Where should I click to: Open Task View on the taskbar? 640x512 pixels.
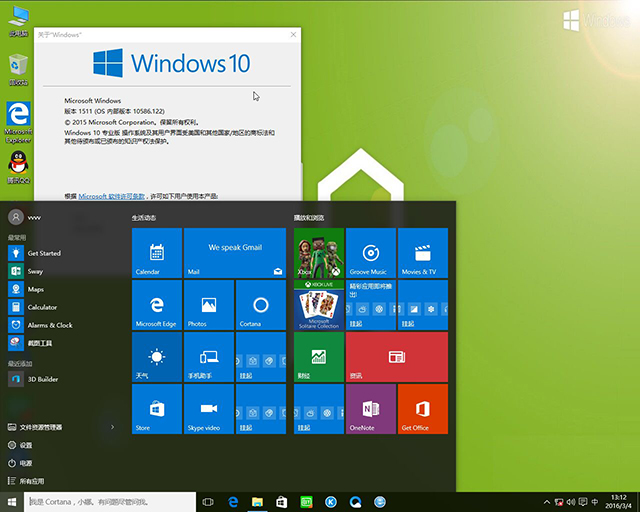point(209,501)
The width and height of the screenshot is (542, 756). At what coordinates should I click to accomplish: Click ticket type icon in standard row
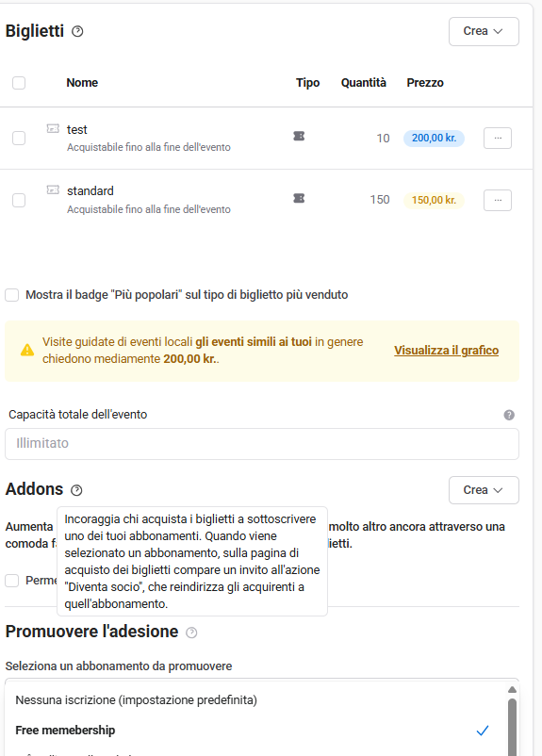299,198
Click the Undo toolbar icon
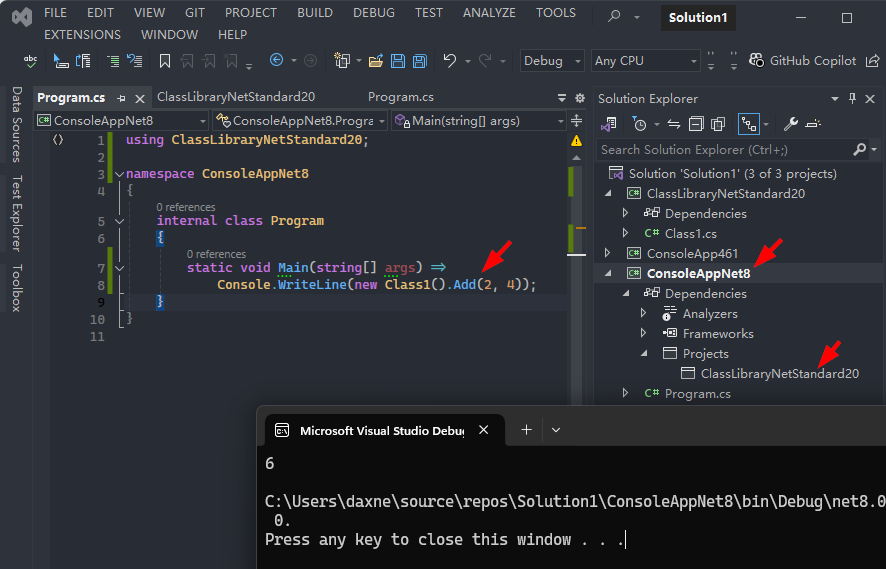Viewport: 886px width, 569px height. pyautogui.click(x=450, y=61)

··········

◆ **Action item**:
Please set down the records exactly, and keep every image out of the copy.

◆ **Task output**:
Where should I click to: Open Task View on the taskbar? 640x512 pixels.
point(209,501)
The width and height of the screenshot is (542, 756). At what coordinates should I click to accomplish: Click ticket type icon in standard row
299,198
Click the Undo toolbar icon
Viewport: 886px width, 569px height. pyautogui.click(x=450, y=61)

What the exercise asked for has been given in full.